"""

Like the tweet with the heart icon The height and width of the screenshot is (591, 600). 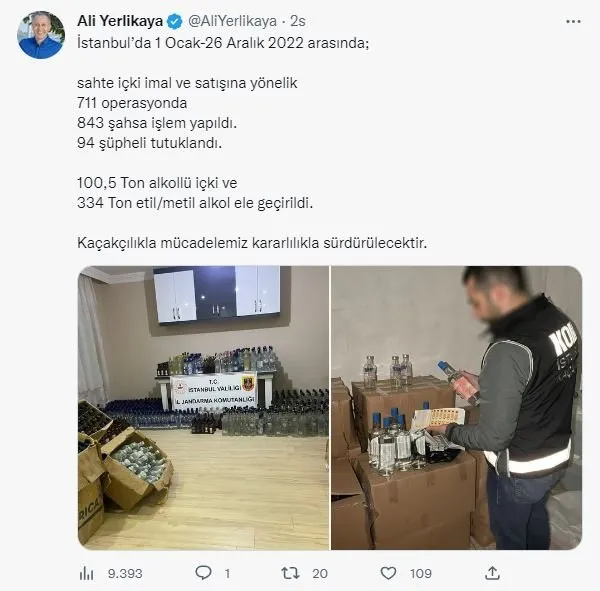coord(388,573)
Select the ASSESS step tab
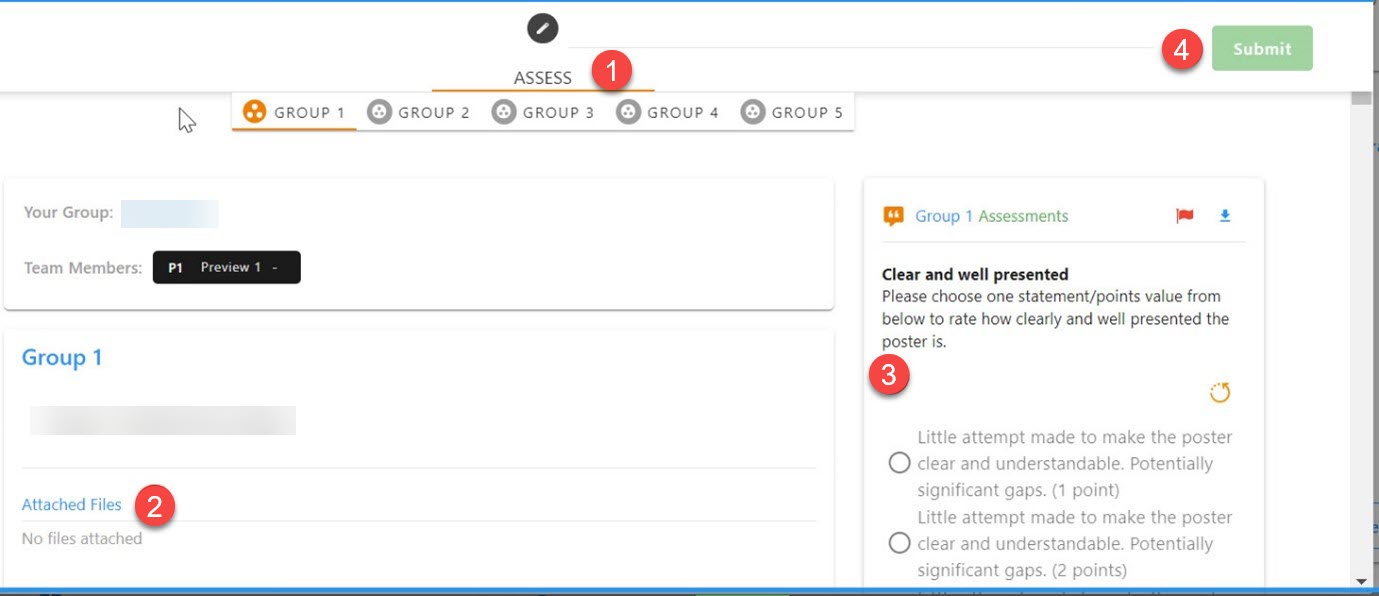 point(542,78)
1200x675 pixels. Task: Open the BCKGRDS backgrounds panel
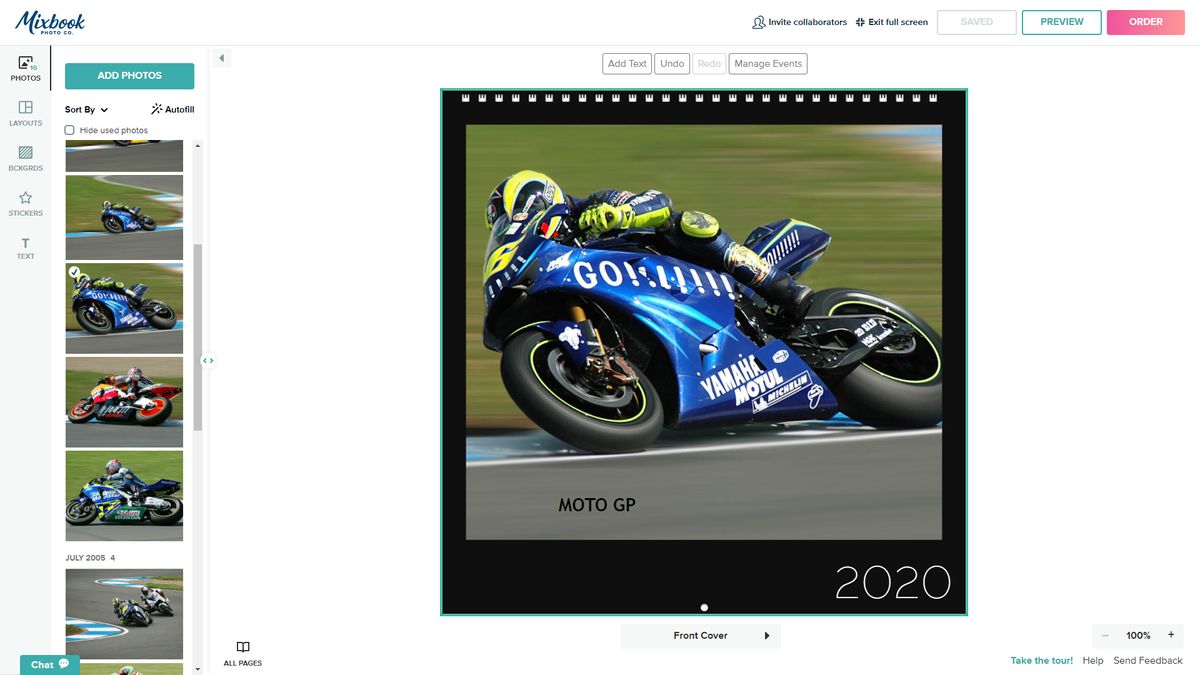25,158
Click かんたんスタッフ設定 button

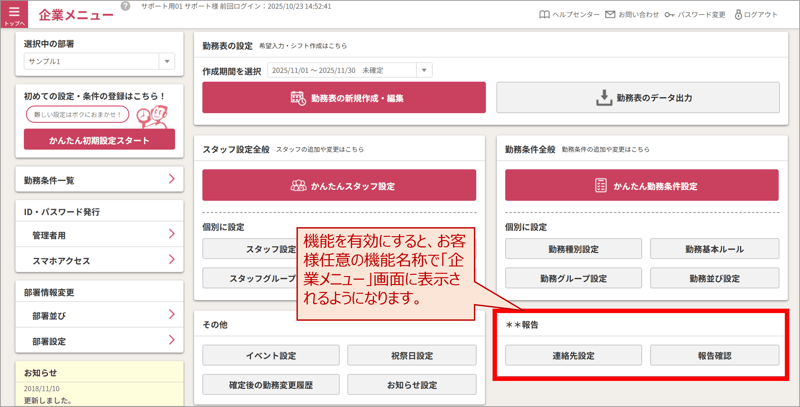tap(344, 186)
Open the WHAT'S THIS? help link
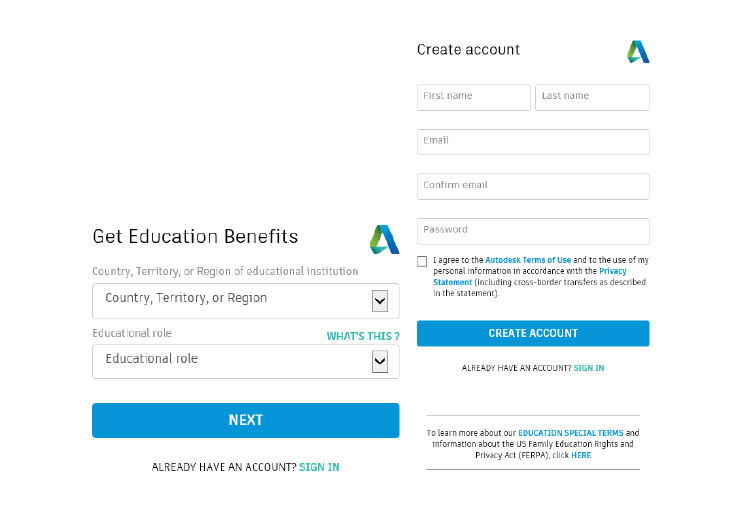The width and height of the screenshot is (752, 530). [x=363, y=336]
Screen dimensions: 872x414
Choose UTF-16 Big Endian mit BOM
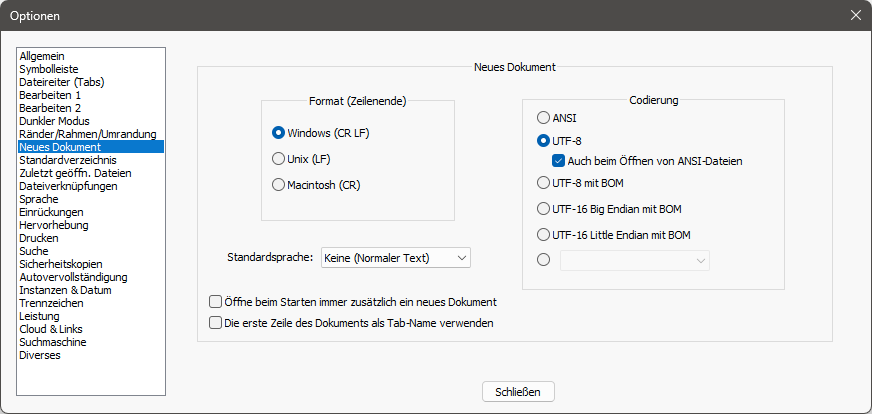pos(544,209)
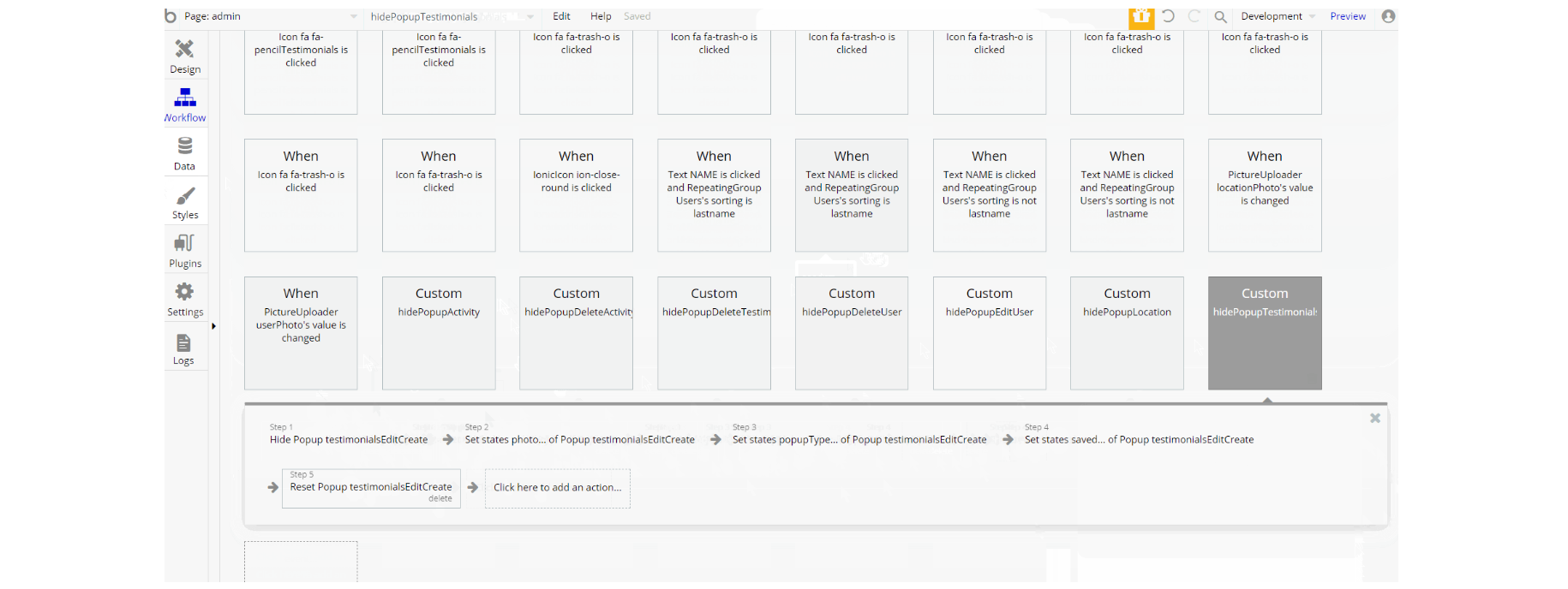1568x589 pixels.
Task: Open the Logs icon
Action: click(x=183, y=342)
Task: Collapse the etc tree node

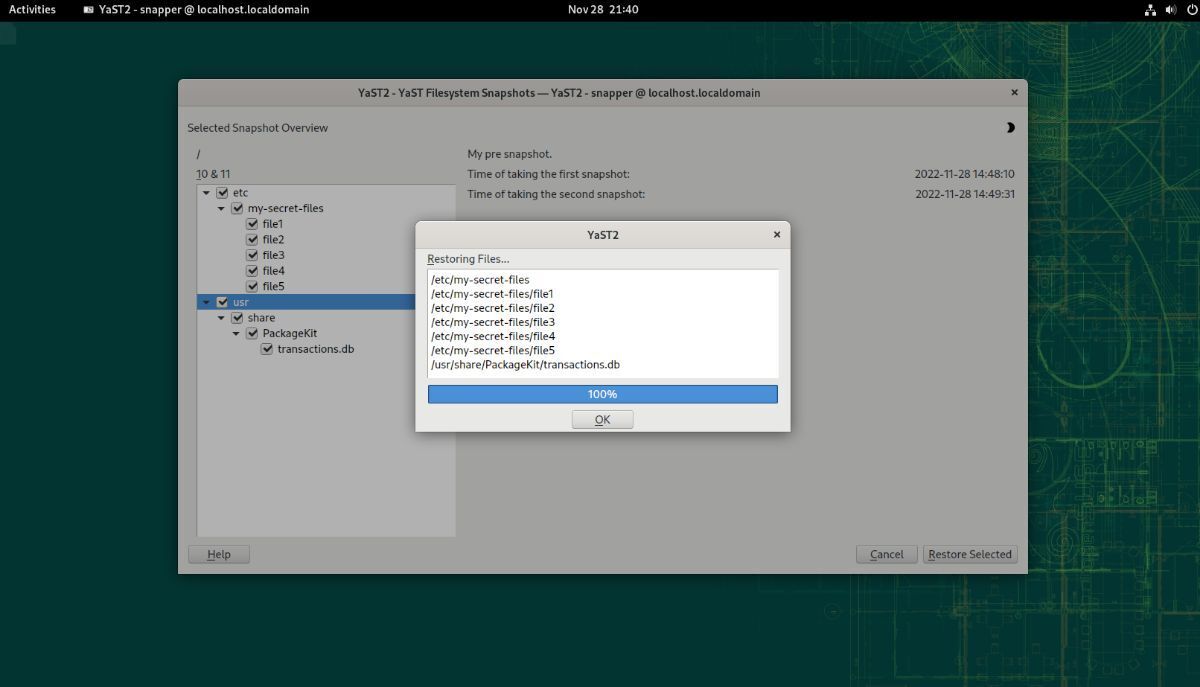Action: point(206,193)
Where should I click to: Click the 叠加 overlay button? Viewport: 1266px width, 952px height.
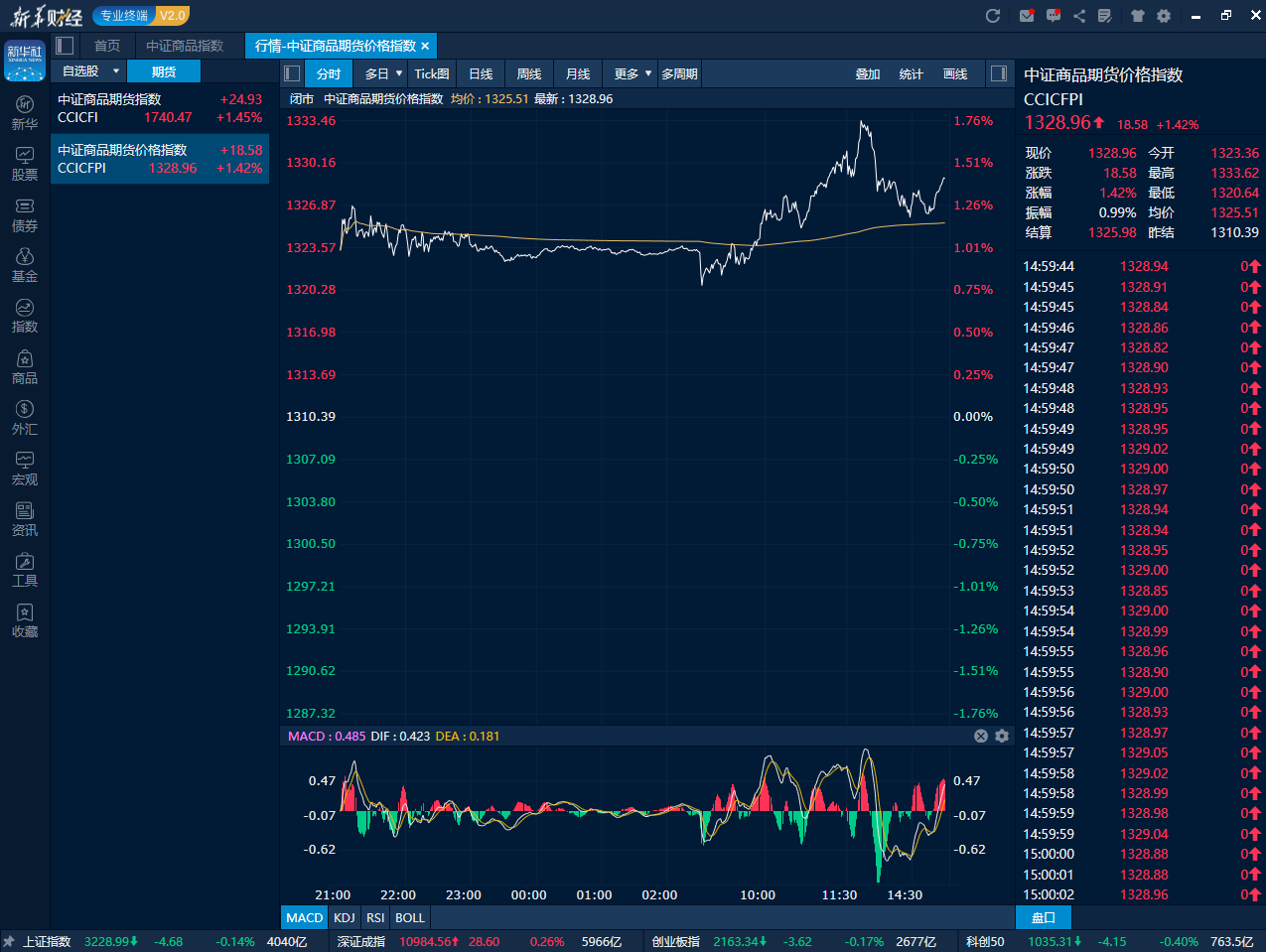point(868,73)
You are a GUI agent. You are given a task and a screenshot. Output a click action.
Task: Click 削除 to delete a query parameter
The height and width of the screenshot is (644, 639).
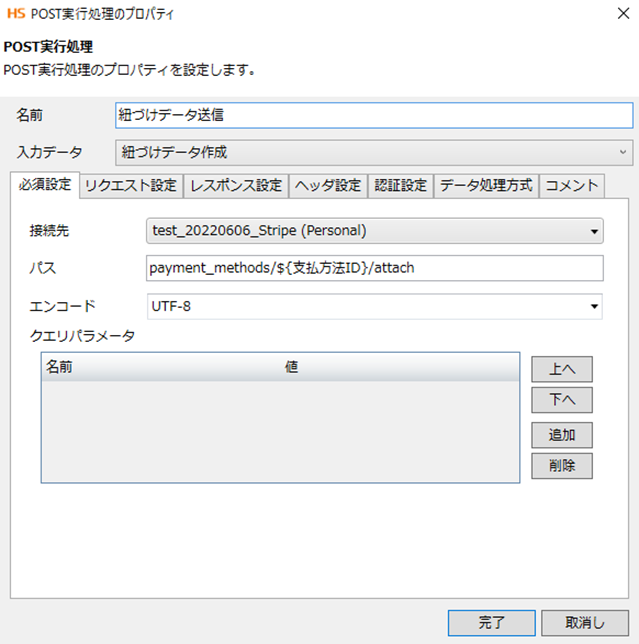tap(562, 466)
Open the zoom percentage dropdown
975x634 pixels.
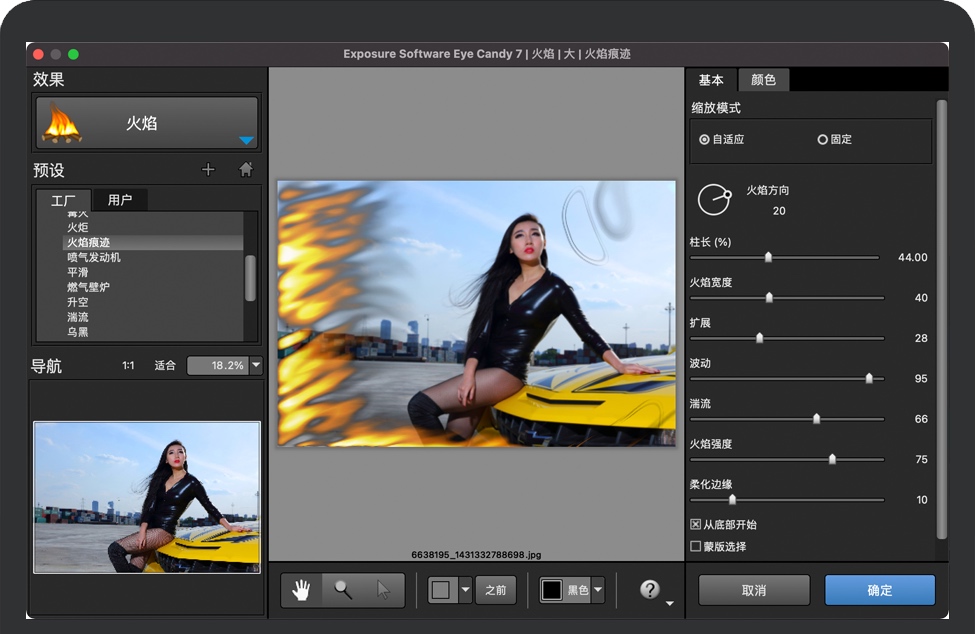(x=256, y=366)
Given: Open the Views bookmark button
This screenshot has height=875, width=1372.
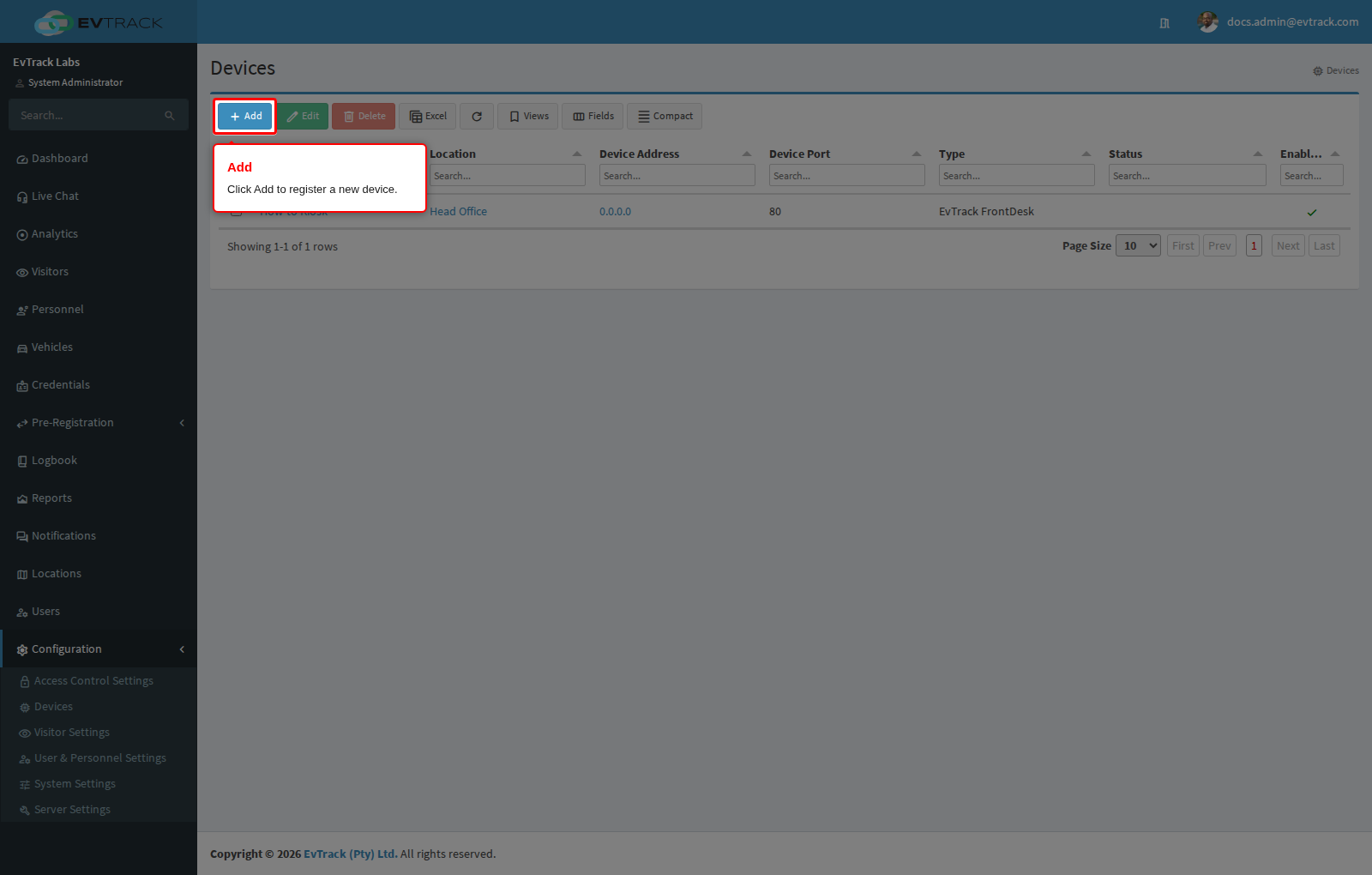Looking at the screenshot, I should click(x=528, y=117).
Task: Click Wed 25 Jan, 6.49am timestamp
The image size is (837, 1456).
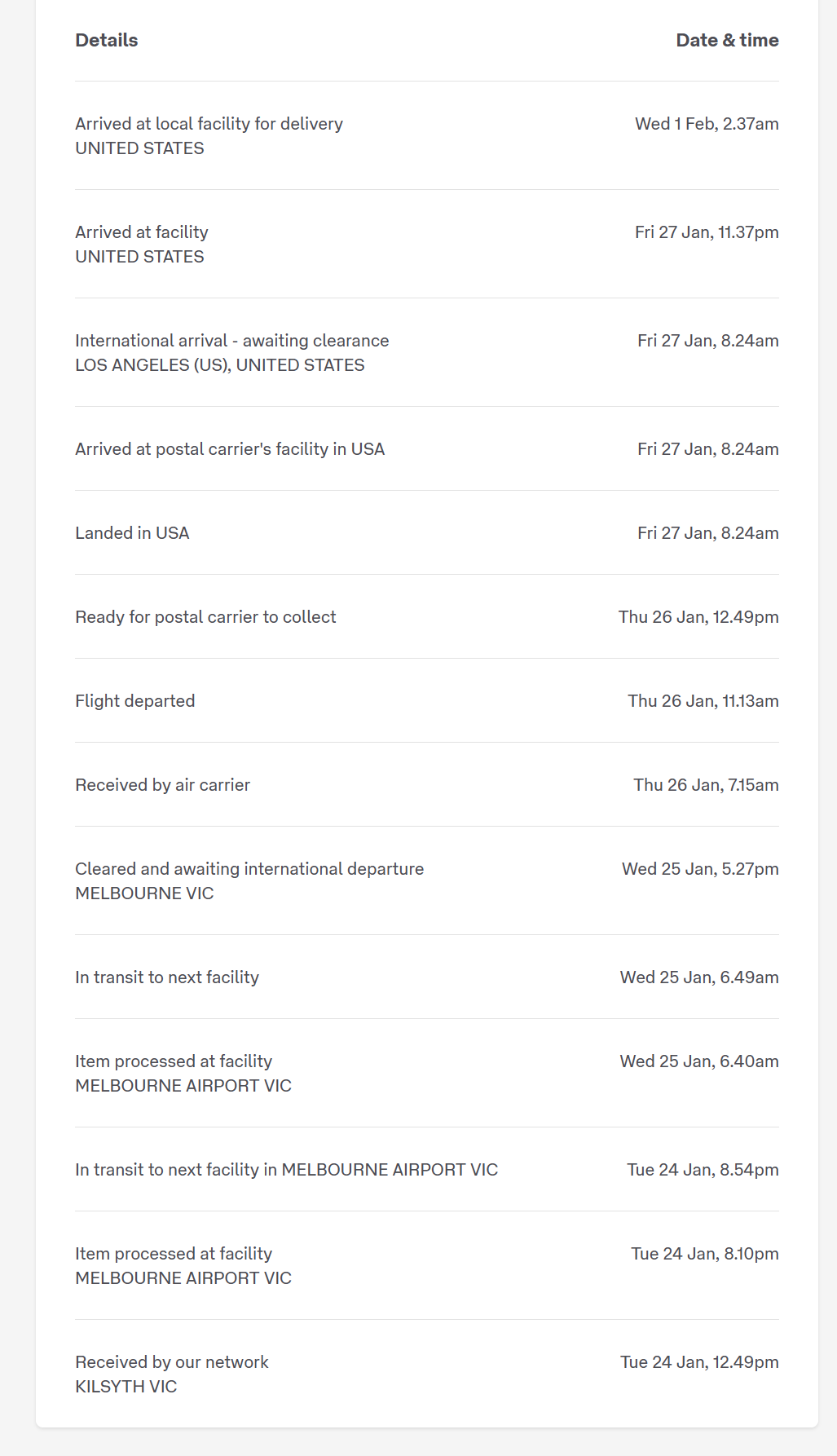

"""

#### [WHAT IS REQUIRED]
Please output the lines above beginning at the line with "You are a GUI" and ending after the line with "Given: Open the Views bookmark button", precisely as written and with no pictures.

#### [SOLVED PROBLEM]
You are a GUI agent. You are given a task and a screenshot. Output a click action.
Task: Click 削除 to delete a query parameter
The height and width of the screenshot is (644, 639).
tap(562, 466)
Open the zoom percentage dropdown
975x634 pixels.
(x=256, y=366)
Given: Open the Views bookmark button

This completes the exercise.